### Saved entries
*** Block opens ***

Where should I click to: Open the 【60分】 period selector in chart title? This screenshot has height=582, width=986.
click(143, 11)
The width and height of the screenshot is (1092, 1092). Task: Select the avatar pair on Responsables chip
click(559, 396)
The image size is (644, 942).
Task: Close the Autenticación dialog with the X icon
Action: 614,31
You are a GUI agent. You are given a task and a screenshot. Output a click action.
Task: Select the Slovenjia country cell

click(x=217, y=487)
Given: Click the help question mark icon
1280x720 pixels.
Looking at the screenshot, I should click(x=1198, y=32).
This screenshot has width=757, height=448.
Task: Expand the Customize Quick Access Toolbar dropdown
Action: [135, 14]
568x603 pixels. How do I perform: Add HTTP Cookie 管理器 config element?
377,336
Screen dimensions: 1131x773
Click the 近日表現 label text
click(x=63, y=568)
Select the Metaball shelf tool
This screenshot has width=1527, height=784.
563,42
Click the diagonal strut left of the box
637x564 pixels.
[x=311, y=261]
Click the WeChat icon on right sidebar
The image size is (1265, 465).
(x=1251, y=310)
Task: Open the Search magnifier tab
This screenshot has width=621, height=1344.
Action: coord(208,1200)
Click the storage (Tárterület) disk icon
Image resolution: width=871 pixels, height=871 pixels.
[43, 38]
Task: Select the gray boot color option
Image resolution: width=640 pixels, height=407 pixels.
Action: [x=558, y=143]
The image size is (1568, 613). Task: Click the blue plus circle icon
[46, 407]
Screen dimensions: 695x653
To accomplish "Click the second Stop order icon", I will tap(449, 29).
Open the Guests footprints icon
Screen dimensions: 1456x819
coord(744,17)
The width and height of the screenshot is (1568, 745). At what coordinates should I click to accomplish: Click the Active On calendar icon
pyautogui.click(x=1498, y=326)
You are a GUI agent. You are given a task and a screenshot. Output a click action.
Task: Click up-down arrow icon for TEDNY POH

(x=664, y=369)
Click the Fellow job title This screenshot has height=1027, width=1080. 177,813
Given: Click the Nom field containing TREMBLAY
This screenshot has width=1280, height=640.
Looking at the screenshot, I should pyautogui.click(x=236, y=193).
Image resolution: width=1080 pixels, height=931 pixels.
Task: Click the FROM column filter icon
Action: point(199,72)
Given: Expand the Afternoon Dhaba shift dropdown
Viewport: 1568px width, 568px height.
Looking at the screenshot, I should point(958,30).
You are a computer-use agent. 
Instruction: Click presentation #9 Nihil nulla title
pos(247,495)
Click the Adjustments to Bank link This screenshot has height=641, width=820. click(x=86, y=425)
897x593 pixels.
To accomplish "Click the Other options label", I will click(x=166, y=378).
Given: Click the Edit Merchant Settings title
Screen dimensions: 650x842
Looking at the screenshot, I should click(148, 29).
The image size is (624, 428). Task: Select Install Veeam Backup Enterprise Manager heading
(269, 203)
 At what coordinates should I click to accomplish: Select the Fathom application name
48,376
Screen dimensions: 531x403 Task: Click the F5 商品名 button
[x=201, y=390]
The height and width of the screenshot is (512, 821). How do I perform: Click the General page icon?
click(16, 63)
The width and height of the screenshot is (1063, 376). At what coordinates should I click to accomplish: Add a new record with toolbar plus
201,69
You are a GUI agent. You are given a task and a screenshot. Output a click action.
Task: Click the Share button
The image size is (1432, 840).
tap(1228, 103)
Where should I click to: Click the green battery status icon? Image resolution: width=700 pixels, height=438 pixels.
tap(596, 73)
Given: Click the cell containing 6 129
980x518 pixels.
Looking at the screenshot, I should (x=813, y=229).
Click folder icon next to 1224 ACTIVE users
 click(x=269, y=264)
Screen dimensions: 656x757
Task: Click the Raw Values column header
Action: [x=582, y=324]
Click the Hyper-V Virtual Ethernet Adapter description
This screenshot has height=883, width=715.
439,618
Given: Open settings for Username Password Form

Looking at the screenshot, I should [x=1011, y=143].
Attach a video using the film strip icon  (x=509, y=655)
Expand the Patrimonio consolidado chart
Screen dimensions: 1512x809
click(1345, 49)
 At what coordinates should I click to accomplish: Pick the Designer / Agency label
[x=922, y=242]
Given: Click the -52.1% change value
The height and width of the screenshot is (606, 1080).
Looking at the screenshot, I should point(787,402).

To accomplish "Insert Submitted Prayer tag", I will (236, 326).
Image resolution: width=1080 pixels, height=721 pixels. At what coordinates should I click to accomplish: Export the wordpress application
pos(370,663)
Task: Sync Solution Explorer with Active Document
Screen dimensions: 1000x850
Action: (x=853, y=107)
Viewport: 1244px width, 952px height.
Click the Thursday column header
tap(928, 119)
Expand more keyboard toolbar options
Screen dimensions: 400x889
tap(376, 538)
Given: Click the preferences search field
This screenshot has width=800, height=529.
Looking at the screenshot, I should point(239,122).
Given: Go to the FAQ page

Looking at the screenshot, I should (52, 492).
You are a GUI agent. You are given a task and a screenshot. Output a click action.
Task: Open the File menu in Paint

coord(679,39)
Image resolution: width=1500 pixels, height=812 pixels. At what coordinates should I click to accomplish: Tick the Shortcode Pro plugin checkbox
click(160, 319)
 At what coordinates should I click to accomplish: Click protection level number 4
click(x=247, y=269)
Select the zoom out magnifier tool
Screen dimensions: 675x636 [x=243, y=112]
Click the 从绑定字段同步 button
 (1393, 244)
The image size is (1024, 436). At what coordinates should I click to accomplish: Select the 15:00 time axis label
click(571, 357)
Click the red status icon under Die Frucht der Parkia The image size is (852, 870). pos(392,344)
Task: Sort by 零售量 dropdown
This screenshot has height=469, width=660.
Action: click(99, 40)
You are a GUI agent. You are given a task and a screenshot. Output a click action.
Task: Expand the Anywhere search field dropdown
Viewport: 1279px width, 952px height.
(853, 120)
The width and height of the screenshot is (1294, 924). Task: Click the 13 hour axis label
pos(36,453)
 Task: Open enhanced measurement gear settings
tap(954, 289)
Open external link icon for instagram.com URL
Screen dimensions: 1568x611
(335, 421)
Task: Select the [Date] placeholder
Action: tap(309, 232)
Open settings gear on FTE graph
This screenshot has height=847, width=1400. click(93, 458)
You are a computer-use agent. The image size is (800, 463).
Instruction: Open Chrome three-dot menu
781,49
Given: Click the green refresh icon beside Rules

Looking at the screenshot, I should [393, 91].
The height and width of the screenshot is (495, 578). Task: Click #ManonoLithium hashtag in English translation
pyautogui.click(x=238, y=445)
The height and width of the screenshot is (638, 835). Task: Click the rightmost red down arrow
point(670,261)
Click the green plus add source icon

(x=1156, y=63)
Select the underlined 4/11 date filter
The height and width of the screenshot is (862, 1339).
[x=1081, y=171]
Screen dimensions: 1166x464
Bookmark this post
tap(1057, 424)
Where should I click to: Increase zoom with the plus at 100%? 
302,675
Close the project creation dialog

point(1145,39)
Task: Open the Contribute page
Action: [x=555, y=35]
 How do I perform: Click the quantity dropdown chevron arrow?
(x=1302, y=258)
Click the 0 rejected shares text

*** Block closes ***

### Exercise requirements
Matching lines for the string "link": work out how many the records contain and write only the number.

### Response area
2